One thing to notice about these transport models is that they have proportionality constants. And whenever you see a constant like that in a model it’s important to consider what all might be wrapped up into it because it may involve a lot of complexity. And that is the case with both the diffusion coefficient and viscosity. Both are heavily dependent on specific properties of the system. For the value of viscosity you have to look it up for a specific substance and then also for the right temperature range. Viscosity varies widely between different substances. And even for a single substance it can still vary widely with temperature. For diffusivity you have to consider not only one substance but two, at least. If you look up a coefficient of diffusivity in a table it’s going to be for a pair of substances. And that will also depend on temperature.

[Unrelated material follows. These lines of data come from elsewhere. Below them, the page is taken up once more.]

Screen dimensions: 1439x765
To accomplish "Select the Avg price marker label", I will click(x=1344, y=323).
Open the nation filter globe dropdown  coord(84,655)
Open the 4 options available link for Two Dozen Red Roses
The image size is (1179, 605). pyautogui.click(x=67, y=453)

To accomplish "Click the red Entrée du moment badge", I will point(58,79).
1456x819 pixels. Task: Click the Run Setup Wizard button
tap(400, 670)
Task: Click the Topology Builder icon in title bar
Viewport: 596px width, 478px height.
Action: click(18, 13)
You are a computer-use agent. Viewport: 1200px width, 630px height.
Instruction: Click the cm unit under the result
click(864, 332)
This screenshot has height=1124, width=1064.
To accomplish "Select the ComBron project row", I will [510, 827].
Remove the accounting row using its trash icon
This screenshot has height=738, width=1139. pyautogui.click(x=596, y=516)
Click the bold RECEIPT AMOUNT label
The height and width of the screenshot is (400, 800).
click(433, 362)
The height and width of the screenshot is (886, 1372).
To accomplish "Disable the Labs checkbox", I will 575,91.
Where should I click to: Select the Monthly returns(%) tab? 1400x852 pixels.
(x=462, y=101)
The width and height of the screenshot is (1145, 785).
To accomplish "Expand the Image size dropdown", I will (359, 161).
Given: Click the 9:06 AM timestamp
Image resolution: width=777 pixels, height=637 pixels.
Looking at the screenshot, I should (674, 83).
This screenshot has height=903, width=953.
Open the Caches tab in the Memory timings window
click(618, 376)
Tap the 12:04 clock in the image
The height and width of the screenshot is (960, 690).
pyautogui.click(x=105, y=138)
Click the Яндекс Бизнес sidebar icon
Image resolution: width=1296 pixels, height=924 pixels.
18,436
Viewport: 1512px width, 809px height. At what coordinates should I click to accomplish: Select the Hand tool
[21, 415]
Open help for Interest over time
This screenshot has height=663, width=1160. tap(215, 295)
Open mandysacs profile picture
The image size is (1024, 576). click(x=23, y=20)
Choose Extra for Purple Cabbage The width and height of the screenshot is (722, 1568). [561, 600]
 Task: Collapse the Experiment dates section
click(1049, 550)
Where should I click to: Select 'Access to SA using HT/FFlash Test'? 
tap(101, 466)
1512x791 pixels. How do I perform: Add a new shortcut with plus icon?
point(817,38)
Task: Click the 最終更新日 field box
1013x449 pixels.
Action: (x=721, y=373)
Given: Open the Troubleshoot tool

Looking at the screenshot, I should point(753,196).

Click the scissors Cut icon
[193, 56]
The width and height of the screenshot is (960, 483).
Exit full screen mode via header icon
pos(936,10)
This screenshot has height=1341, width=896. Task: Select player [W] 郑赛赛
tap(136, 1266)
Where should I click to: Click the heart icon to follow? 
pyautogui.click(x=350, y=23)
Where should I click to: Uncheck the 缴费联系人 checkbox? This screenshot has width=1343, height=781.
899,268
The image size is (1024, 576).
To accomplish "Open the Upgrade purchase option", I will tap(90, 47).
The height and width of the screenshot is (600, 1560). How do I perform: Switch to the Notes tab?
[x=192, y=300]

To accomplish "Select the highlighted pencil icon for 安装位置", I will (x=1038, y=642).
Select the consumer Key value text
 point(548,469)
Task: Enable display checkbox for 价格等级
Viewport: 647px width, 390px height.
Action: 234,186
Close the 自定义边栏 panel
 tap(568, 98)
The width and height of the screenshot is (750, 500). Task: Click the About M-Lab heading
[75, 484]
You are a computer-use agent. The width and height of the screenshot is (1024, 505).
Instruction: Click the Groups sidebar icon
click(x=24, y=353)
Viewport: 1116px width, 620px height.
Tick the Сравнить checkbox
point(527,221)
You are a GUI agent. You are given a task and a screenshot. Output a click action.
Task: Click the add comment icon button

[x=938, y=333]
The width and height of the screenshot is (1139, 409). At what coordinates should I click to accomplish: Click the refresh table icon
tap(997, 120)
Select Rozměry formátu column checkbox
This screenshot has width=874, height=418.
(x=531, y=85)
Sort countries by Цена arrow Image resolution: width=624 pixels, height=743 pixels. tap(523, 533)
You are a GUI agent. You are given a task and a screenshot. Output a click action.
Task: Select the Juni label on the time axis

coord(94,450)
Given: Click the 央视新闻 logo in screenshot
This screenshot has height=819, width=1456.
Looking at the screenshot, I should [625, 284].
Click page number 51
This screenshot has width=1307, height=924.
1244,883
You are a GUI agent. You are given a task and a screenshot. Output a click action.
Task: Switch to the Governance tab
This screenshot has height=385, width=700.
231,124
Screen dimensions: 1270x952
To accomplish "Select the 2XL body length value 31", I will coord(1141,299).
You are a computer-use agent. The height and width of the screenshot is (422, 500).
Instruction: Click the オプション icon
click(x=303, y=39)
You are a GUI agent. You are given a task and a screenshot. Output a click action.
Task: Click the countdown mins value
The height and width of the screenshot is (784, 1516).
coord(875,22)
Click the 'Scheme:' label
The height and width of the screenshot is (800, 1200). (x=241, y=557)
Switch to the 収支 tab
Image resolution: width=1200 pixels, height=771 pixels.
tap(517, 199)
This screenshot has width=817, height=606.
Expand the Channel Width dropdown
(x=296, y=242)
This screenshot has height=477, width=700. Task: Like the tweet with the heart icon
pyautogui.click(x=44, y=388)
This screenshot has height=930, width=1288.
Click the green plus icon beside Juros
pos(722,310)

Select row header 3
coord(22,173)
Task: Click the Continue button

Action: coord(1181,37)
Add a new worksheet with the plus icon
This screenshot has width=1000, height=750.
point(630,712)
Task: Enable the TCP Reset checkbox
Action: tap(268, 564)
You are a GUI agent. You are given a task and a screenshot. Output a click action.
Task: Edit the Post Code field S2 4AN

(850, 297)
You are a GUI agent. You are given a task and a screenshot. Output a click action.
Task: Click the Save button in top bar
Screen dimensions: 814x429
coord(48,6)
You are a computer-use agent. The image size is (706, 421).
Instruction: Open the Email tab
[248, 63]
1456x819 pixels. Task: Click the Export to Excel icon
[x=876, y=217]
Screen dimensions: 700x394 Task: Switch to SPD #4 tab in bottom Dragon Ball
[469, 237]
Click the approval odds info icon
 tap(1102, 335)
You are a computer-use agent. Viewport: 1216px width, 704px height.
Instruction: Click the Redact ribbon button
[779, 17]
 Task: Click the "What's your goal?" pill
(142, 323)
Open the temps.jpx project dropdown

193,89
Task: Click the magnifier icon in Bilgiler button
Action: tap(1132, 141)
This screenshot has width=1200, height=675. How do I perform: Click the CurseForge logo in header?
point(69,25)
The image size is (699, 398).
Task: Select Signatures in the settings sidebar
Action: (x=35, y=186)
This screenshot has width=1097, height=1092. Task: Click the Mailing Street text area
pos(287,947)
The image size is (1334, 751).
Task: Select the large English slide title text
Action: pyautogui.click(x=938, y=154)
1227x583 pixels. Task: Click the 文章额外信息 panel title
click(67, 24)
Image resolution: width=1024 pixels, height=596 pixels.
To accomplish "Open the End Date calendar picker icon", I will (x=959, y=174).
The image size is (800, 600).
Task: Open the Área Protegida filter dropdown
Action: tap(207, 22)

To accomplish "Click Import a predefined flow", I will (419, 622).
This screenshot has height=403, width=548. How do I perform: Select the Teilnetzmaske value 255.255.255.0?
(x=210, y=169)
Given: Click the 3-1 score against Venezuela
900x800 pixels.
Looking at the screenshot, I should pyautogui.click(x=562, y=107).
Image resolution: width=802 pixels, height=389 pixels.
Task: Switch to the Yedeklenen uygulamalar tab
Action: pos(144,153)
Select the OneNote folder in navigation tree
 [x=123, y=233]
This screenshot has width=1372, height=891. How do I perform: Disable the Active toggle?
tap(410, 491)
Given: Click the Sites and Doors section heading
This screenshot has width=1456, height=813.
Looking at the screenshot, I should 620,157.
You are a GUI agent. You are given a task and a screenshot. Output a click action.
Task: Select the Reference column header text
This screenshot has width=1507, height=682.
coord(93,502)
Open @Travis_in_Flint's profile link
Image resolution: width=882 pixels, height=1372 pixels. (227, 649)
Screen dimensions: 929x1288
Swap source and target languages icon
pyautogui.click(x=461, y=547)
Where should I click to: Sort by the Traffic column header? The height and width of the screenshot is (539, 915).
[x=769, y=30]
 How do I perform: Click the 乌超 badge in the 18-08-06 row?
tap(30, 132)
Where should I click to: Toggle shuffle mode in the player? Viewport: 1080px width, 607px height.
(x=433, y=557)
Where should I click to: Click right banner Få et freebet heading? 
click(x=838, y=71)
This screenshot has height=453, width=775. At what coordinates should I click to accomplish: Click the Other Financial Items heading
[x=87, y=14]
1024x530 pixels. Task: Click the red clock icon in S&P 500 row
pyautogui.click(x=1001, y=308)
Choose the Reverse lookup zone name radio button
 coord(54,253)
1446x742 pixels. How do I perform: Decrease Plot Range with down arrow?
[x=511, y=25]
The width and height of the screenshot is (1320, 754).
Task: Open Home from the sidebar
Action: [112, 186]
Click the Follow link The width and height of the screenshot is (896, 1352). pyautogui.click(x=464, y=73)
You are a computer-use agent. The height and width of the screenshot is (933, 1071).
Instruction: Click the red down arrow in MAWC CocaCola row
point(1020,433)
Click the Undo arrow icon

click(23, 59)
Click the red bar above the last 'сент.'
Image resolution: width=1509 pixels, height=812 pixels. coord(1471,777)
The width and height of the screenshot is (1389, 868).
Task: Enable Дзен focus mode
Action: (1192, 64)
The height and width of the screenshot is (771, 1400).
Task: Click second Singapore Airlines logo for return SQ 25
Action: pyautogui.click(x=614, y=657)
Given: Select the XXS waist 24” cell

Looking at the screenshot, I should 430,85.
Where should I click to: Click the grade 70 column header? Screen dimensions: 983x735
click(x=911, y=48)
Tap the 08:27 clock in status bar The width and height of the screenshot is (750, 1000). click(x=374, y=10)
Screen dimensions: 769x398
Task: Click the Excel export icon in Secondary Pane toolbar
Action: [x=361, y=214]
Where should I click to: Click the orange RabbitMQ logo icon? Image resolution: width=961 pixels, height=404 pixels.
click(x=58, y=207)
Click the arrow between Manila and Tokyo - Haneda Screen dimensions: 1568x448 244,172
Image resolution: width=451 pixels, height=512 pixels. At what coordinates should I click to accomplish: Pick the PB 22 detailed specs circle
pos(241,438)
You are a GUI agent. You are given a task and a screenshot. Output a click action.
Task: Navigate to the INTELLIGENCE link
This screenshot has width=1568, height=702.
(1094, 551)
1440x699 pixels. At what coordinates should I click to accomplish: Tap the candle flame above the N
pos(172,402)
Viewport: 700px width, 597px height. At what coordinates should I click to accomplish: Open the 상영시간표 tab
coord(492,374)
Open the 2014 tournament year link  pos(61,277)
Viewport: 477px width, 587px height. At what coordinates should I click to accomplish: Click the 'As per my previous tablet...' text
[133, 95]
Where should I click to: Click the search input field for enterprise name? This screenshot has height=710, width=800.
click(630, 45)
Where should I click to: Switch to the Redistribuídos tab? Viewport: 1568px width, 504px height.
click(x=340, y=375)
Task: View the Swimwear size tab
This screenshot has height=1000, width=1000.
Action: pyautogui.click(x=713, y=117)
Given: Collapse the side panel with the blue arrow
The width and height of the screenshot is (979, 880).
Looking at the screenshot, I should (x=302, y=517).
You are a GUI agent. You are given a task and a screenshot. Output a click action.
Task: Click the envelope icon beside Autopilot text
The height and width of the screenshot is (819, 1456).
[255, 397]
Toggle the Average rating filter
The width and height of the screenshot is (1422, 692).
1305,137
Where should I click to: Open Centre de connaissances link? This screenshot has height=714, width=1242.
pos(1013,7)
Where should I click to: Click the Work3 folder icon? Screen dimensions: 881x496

At a macroscopic scale it’s not clear why the rates mass transport and momentum transport would depend on temperature or the type of substances involved. But at a microscopic scale you can appreciate how different types of molecules would have different sizes and would move around at different velocities at different temperatures and how that would all play into the random movements of particles and the interactions between particles that produce, from that molecular scale, the emergent processes of diffusion and momentum transport that we observe at the macroscopic scale.

Once you open up that box, to see what is going on behind these proportionality constants, it opens up a whole new field of scientific work to develop – you guessed it – more and better models to qualify and quantify these phenomena.